* **EXERCISE REQUIREMENTS**: Resume the passage on making friends with other new mothers after its final sentence, keeping its voice and style.

Don’t fall into the trap of looking for someone else who looks just like you. That lady with all the tattoos and a baby named Spider might have the same ideas about positive discipline that you do. That woman with the matching sweater set and hair that’s not only washed but combed might be viciously funny. Your future best friend might be the woman who’s 10 years younger (or older) than you are. The woman who talks too much could turn out to be your greatest ally in the fight for sanity and good humor, and the woman who doesn’t say anything at all could be the one who helps you keep it together during the 9-month sleep regression.
So look around for the other woman who’s rolling her eyes at the dopey comments. But don’t rule out the others. You’re probably not at your sparkling, logical best at this point in your life, so be willing to give others a second and third chance.
The logistics of making the leap from group allies to actual friends is pretty simple: As you’re leaving the group, approach the woman you want to get to know and mention that you’re going to get an iced coffee/smoothie/wheatgrass juice/gin and tonic/whatever moms drink where you live. Do she and her baby want to come along? Unless they have a pediatrician’s appointment, she will not say no, if only because there are still hours to fill before her partner gets home from work. So then you’re on a date to see if you like each other. But at least you don’t have to think about whether you’re wearing your good underwear.
Lather, rinse, repeat until you get 2-3 people you can call and hang out with. (I love the image Andi Buchanan writes about in Mother Shock: Loving Every (Other) Minute of It in which she and her new mom friends call each other every morning at 8 to make plans for the day. Park? Children’s museum? Just hanging out with the babies?) It’s a numbers game, just like finding a job or a partner is. You’ll end up drinking some coffee with some women you realize you don’t ever want to talk to again, but if you put yourself out there enough, you’ll eventually find a few people you really like.

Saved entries
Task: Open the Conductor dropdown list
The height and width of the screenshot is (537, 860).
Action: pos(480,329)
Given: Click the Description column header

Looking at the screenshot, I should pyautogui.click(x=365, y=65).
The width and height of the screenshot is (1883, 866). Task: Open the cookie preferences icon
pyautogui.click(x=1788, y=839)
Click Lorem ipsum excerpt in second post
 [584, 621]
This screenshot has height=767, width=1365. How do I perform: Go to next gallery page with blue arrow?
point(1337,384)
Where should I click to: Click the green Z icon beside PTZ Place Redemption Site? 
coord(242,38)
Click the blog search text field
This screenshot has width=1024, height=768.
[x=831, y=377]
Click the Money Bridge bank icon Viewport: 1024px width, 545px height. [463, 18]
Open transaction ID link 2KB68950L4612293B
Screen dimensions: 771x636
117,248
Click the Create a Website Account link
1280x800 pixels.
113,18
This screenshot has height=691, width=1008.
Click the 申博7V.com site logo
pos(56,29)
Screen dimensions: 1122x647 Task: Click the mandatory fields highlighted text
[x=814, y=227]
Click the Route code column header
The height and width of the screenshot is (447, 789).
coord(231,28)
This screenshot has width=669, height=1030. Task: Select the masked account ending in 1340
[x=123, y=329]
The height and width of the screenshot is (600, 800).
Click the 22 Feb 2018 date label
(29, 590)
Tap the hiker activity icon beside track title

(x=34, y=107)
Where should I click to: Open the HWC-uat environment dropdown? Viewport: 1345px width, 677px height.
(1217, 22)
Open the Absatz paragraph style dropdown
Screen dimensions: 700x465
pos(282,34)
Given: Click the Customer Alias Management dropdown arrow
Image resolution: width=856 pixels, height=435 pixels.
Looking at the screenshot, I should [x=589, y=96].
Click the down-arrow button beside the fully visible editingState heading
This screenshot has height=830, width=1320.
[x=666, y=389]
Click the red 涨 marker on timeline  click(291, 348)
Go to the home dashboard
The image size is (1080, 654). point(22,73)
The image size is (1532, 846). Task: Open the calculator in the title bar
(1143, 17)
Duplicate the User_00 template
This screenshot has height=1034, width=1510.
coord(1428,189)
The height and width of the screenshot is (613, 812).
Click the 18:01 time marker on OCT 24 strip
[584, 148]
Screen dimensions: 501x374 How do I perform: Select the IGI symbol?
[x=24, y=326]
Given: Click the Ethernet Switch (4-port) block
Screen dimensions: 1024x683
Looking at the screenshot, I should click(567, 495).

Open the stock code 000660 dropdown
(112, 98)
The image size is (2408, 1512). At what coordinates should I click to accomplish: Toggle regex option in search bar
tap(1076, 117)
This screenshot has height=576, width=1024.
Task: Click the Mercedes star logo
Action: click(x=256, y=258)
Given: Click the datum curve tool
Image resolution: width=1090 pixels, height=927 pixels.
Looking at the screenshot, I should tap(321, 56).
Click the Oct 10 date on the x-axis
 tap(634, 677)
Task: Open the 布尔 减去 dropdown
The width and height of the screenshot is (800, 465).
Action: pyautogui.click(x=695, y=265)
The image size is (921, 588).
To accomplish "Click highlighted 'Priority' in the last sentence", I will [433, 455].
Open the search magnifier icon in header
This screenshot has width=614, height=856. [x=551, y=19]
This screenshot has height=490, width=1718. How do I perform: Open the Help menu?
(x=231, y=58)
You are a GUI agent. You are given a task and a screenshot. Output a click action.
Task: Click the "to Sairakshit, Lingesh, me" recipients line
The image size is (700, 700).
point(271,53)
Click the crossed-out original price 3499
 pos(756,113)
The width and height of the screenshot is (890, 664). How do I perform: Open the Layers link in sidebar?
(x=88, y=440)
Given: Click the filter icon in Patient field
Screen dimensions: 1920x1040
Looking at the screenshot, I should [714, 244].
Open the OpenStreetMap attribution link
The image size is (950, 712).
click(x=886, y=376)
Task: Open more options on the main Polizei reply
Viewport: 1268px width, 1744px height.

* **ANSWER SPACE**:
[This sounds beyond cheesy, but I wish I’d done it with my first son: Go to Staples and get business-sized cards printed with your name, phone number, and email address. Carry some around in your diaper bag and coat pockets. Then when you meet someone you’d like to get to know, you can say, "Our kids are the same age. Would you two like to come over for coffee next Tuesday? Here’s my number–give me a call." And then you hand over your card smoothly and can escape before you die of embarrasssment, instead of fumbling awkwardly for a pen and piece of paper.]
Once you’ve got a few people to hang out with, do it. Establish a regular day of the week to have playgroup. That will help give your week some more structure. It also makes making new friends even easier. "We have a playgroup that meets every Wednesday morning. Would you like to come?" Meet in between. Do some things on weekends so your partners meet each other.
If you’re going back to work full-time, time is not on your side. You’re going to have to establish a group of friends before you go back, so that you have weekend playgroups and friends to talk to during the week. But it can be done if you’re proactive, and it’s so worth it for the support and community. If your LC or hospital offers a "working and pumping" class, take it, if only to meet other moms going back to work when you are.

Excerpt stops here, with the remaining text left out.